Why D Interoperates with C So Easily
D was designed with C ABI compatibility as a first-class goal: an extern(C) function uses the platform's standard C calling convention and skips D's name mangling entirely, so it links directly against object code compiled from real C sources -- static .a/.lib archives or shared .so/.dll libraries -- with zero wrapper or shim code required.
Cricket analogy: When Virat Kohli moves from IPL colors straight into national team whites, no retraining is needed because both use the same bat, pitch, and scoring rules; D's extern(C) functions plug straight into existing C object code the same way, because both share the same calling convention.
Declaring C Functions and extern(C)
To call a C function from D, you declare its prototype with extern(C) linkage matching the original C signature exactly, then link against the compiled library using dmd/ldc2's -L flags or dub's 'libs' setting; the core.stdc.* modules already provide extern(C) declarations for the C standard library, so you rarely need to hand-write raw declarations for common functions like printf, malloc, or strlen.
Cricket analogy: Before facing a fast bowler like Jasprit Bumrah, a batsman studies his exact release point and seam position to predict the delivery; declaring an extern(C) prototype in D is that same study, writing down the C function's exact signature so the linker knows precisely what to expect.
// mathinterop.d
import core.stdc.stdio : printf;
extern(C) double sqrt(double x); // matches C's <math.h> sqrt
void main() {
double result = sqrt(2.0);
printf("sqrt(2.0) = %f\n", result);
}
// Compile and link against libm:
// dmd mathinterop.d -L-lmMatching Struct Layout Between D and C
When exchanging structs across the interop boundary, D's default struct layout already follows the platform's C ABI rules for field ordering, size, and alignment, so a D struct with the same field types and order as a C struct is binary-compatible without any special attribute; if the C side used #pragma pack(1) or __attribute__((packed)), you must add D's align(1) to the struct definition or the field offsets will silently diverge and corrupt data read across the boundary.
Cricket analogy: A pitch curator measures grass length and soil compaction to match the exact spec used at another venue so a day-night Test plays consistently; matching D struct layout to a C struct's packing is that same precise spec-matching, since a mismatched pitch shifts every subsequent measurement.
D's garbage collector does not know about memory allocated by C's malloc, and C code has no idea about D's GC-managed heap. If you pass a GC-allocated D array or class instance into a C function that stores the pointer for later use, the GC may collect or move that memory once no D-visible reference remains, corrupting the C side. Use core.memory.GC.addRoot for anything that must outlive the collector's visibility, or allocate with core.stdc.stdlib.malloc instead, and always call GC.removeRoot when done.
Calling D Functions from C and Building Shared Libraries
To expose a D function to C, mark it extern(C) so the compiler emits an unmangled symbol name, compile it into a static or shared library (or use dub's 'dynamicLibrary' targetType), and declare a matching prototype in the C header; the D runtime must be initialized first via rt_init()/rt_term() -- and thread_attachThis()/thread_detachThis() for callbacks arriving on C-created threads -- whenever any D-side GC, exceptions, or class features are touched, since C has no notion of the D runtime.

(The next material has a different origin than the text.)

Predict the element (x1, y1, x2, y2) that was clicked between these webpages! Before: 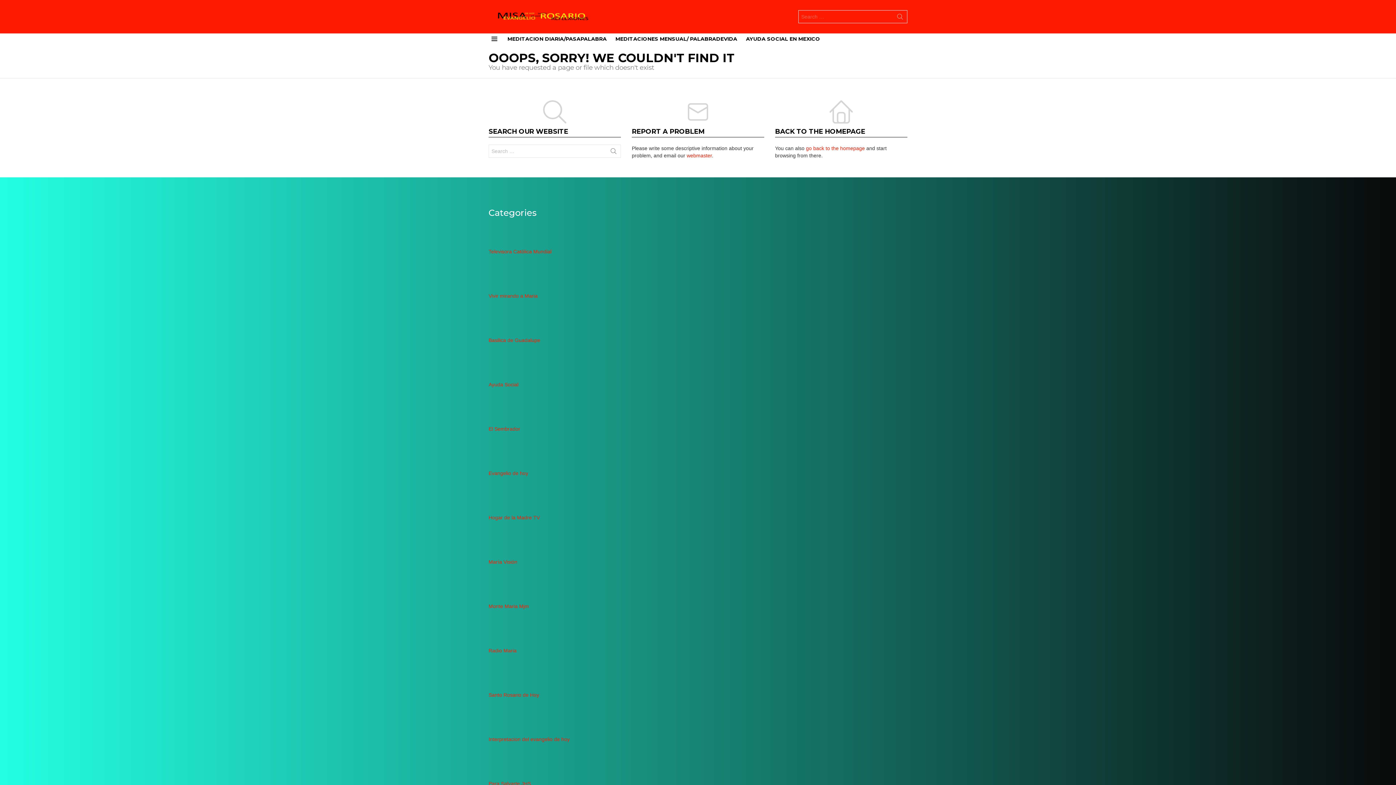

Cricket analogy: When a franchise signs an overseas player like Pat Cummins for the IPL, he must first register with the league and clear visa formalities before taking the field; a D function called from C needs the runtime initialized with rt_init() before it can safely take the field.
The dpp tool and druntime's core.stdc.* modules can auto-translate C headers into extern(C) D declarations, saving you from hand-transcribing large libraries; for C++ headers, D's extern(C++) linkage additionally preserves name mangling and class layout, letting you call C++ methods more directly than through a plain C shim.
- extern(C) linkage removes D's name mangling so functions link directly against compiled C object code.
- core.stdc.* modules already declare most C standard library functions; avoid re-declaring them by hand.
- D struct layout matches C's by default; use align() to mirror any #pragma pack in the C struct.
- The D garbage collector cannot see C-allocated memory, and C code can't see D's GC heap -- root anything shared.
- Exposing a D function to C requires extern(C) linkage plus a matching C prototype in a header.
- A C host calling into GC- or exception-touching D code must call rt_init() (and rt_term() at shutdown) first.
- extern(C++) exists separately from extern(C) for interoperating with C++ symbols and class layouts.
Practice what you learned
1. What does marking a D function extern(C) primarily change?
2. Where do most ready-made D bindings for the C standard library live?
3. Why must you sometimes add align(1) to a D struct used in C interop?
4. What risk does D's garbage collector pose to memory shared with C code?
5. What must a C program typically do before calling a D function that touches the GC or exceptions?